This formulaic teen cheerleading comedy is scattershot and doesn't even deserve an exclamation point at the end of its title. Someone must have done a favor for the MPAA as the openness of such a mainstream feature demonstrates. Yet, it never feels it necessary to push the boundaries with some creativity rather than sheer raucous forceful farce.
Will Gluck's sorry, very smart-alecky Fired Up! is without much rooting interest; it's a crude, cheap version of Bring It On, which it adores, by way of American Pie. It lustfully works off of stereotypes in tearing through cheerleading camp. Much like what Jason Voorhees does again at Camp Crystal Lake.

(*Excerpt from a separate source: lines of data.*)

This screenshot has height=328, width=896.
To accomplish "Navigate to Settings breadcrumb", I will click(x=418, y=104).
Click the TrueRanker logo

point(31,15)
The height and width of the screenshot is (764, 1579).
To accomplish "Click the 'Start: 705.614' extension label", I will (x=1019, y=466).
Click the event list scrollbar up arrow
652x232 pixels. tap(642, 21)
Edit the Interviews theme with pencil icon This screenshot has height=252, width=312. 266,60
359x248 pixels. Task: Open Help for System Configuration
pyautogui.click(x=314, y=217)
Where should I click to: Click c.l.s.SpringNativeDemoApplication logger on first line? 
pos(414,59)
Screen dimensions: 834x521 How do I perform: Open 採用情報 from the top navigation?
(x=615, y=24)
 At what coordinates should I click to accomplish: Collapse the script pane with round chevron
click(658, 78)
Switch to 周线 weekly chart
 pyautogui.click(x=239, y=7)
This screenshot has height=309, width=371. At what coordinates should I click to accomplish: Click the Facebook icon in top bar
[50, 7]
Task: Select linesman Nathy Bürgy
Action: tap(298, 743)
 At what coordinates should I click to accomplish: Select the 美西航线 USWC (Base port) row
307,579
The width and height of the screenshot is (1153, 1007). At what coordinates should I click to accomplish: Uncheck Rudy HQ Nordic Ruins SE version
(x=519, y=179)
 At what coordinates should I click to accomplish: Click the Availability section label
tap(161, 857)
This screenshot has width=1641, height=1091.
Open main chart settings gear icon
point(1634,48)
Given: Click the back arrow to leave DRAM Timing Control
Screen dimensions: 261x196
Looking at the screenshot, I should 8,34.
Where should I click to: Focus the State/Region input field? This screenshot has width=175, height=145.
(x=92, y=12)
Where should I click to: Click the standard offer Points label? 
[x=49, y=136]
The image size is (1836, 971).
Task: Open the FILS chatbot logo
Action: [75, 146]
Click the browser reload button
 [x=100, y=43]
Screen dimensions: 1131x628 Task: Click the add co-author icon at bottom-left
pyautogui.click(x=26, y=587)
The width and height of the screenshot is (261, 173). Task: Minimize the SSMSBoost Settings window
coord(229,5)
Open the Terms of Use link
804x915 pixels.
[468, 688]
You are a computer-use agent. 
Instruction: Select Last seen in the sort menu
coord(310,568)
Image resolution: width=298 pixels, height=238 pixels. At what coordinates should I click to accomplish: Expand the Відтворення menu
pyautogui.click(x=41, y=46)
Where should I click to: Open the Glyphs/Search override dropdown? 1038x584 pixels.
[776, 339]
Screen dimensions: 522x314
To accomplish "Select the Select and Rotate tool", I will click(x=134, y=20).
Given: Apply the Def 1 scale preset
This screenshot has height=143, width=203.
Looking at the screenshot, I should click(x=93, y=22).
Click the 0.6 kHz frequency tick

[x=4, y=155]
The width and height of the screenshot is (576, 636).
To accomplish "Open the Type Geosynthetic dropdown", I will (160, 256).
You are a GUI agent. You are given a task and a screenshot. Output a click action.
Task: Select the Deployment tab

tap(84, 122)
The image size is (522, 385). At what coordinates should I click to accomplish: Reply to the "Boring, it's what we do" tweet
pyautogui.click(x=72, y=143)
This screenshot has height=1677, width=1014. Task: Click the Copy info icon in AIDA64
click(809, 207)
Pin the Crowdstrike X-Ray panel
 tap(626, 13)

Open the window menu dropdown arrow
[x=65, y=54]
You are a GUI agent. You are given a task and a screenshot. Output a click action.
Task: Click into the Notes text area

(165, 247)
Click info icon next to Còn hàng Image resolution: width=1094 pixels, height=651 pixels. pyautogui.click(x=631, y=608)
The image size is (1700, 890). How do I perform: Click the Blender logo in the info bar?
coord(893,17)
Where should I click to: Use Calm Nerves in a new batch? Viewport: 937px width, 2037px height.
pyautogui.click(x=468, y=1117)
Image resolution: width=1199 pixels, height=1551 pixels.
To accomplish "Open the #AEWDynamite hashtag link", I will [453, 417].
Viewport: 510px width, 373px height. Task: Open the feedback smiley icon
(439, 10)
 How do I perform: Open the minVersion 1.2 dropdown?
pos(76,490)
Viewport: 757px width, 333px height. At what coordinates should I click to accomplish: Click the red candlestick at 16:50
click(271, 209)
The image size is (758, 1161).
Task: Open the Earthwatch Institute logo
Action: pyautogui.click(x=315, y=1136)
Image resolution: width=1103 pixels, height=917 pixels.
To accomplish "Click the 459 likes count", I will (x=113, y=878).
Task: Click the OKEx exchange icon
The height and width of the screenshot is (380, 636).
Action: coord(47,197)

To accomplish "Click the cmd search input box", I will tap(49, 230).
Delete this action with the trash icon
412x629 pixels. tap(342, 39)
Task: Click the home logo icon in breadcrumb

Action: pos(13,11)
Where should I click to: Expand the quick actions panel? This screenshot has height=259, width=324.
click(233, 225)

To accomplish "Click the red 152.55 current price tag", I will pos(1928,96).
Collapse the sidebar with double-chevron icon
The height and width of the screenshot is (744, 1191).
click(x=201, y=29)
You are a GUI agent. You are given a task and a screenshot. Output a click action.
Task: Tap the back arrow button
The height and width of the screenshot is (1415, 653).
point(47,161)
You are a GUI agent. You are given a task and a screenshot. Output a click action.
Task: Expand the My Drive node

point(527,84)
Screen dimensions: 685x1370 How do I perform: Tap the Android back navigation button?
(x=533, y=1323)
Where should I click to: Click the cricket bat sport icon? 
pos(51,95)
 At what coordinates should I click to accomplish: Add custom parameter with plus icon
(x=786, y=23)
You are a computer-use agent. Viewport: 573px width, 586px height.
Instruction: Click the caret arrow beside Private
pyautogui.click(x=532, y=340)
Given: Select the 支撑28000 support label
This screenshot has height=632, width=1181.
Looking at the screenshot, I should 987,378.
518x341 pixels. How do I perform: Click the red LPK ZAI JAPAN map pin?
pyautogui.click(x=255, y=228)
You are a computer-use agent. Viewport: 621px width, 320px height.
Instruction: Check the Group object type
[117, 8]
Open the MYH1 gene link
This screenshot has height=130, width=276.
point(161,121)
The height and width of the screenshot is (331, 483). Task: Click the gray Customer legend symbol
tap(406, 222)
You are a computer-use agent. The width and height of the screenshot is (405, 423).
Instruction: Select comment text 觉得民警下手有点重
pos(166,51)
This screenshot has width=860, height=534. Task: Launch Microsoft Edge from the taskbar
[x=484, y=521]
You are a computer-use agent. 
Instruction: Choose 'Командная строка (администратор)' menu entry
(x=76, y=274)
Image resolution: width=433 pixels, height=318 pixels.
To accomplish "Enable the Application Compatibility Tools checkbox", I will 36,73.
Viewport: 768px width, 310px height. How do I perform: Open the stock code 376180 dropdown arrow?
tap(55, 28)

Two varsity Gerald Ford high school footballers for the Tigers, Shawn, the tight end (Nicholas D'Agosto) and his quarterback Nick (Eric Christian Olsen, who's in his early 30s) bypass a hot southwest Texas football camp for cheerleading camp. It's about getting laid with new babes that have to be better than the ones they've been used to in southeastern Illinois (though shot probably not too far from the San Fernando Valley). The film's one-two prurient punch seems to have its crassness out there to see from the notion that "Life is what's happening while you're making other plans."
The snappy ad-lib style of D'Agosto and Olsen (remember Dumb and Dumberer) has some absurd, wild banter to it (provided by Freedom Jones' screenplay), as Shawn becomes drawn to the Tigers' cheerleading captain, Carly (Sarah Roemer of Disturbia). Shawn and Nick are on a prurient road show, yet the lame attempts at comedy and raunch barely register. Some may find amusement with Carly's "pre-fiance", the obliviously narcissistic self-proclaimed Dr. Rick (David Walton) or the sarcastically vigorous John Michael Higgins's really closeted Coach Keith. Watch his gestures and use of the titular acronym. His comely co-head wife Diora (Molly Sims) is swooned in no time by Nick, as he and Shawn do their lothario best to plow through the camp.
Fired Up! pits the usually lowly Tigers up against topdog Panthers with its venomous cheering team epitomized by Gwyneth (Annalynne McCord). As easy as Carly sees through Shawn and Nick, it's apparent where the story and she will end up. It rarely ignites any vigor throughout with an outdoor screening of an aforementioned movie hinting at the outcome of the big game. Juliette Goglia exhibits some sass as the diminutive Poppy and Philip Baker Hall a blast of cursing as the football coach.
But besides Higgins and maybe D'Agosto (whose way better than anyone else his age here, especially the guys) this Red Bull cinema ready as the editing, acting and dialogue heed the signal of a (uh-oh) potentially raucous duo if someone like Adam Sandler has a say in it.